Gene later told me that he almost demanded a roommate change, sight unseen.  Who was this person with the Hawaiian shirts (oh yes) from California?  Gene was the essence of cool, played jazz, had jazz records, and had some very cool friends.  Gene learned music and art from, of course, New York’s High School of Music and Art.  I knew nothing of this, nothing of the other special schools, Stuyvesant, Bronx Science, Hunter High.  I had no idea what I wanted to be.  I had no idea what I wanted to know, needed to know, should know.
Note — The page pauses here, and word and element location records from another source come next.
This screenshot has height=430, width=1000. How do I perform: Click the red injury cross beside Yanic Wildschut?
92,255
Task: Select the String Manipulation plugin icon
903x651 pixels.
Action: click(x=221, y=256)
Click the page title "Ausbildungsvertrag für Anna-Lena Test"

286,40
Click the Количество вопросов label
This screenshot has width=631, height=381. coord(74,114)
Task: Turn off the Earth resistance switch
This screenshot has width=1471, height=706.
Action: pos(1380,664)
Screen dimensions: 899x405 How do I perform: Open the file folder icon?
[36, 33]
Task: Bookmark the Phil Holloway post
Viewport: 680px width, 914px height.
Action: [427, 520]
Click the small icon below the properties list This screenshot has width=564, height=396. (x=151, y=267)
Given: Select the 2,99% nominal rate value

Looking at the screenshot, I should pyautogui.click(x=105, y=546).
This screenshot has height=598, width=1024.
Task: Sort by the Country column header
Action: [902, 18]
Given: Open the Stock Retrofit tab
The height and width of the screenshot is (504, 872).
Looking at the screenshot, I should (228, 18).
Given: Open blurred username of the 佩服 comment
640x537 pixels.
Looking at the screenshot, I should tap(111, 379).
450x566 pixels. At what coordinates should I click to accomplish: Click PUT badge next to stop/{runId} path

I was mush.

I was a far second academically in a small private boy’s high school in San Francisco, a pianist with some solid musicianship and rotten technique that would never improve, an only child from a non-religious but somewhat spiritual background, who had grown to mid-adolescence with absolutely no knowledge—direct or indirect—of Jews or Judaism.  None.  For me Brandeis was the co-ed college with the Leonard Bernstein music reputation that was close to Boston and had given me a scholarship and work-study.  It wasn’t Cornell (early admission but in the back of beyond), Amherst or Harvard (wait-list), nor was it Brown (scholarship, but this was way before Brown became Brown).

I didn’t know it, but Brandeis was about to turn me into a goy among the gentiles.